→ **YOUR INSTRUCTIONS**
Rewrite the stretch from the line containing "This screenshot has width=1952, height=420." through the end of the records, replacing "chevron" with "arrow" and leaving everything else unchanged.

•••

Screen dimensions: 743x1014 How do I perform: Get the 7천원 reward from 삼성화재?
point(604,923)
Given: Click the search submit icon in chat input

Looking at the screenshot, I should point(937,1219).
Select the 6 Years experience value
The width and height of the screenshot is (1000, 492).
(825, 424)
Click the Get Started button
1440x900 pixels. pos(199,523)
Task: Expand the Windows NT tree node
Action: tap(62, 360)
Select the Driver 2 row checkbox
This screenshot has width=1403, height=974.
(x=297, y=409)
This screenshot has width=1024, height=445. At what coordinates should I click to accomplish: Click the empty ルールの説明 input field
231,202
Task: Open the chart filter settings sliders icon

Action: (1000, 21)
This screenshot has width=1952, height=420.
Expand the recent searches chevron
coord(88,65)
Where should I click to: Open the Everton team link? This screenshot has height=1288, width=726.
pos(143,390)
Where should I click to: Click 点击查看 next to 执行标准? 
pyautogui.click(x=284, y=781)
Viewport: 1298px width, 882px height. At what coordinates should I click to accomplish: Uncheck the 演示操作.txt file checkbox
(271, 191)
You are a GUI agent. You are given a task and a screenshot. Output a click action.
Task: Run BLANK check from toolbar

•••

→ **REPLY**
This screenshot has width=1952, height=420.
Expand the recent searches arrow
coord(88,65)
Where should I click to: Open the Everton team link? This screenshot has height=1288, width=726.
pos(143,390)
Where should I click to: Click 点击查看 next to 执行标准? 
pyautogui.click(x=284, y=781)
Viewport: 1298px width, 882px height. At what coordinates should I click to accomplish: Uncheck the 演示操作.txt file checkbox
(271, 191)
You are a GUI agent. You are given a task and a screenshot. Output a click action.
Task: Run BLANK check from toolbar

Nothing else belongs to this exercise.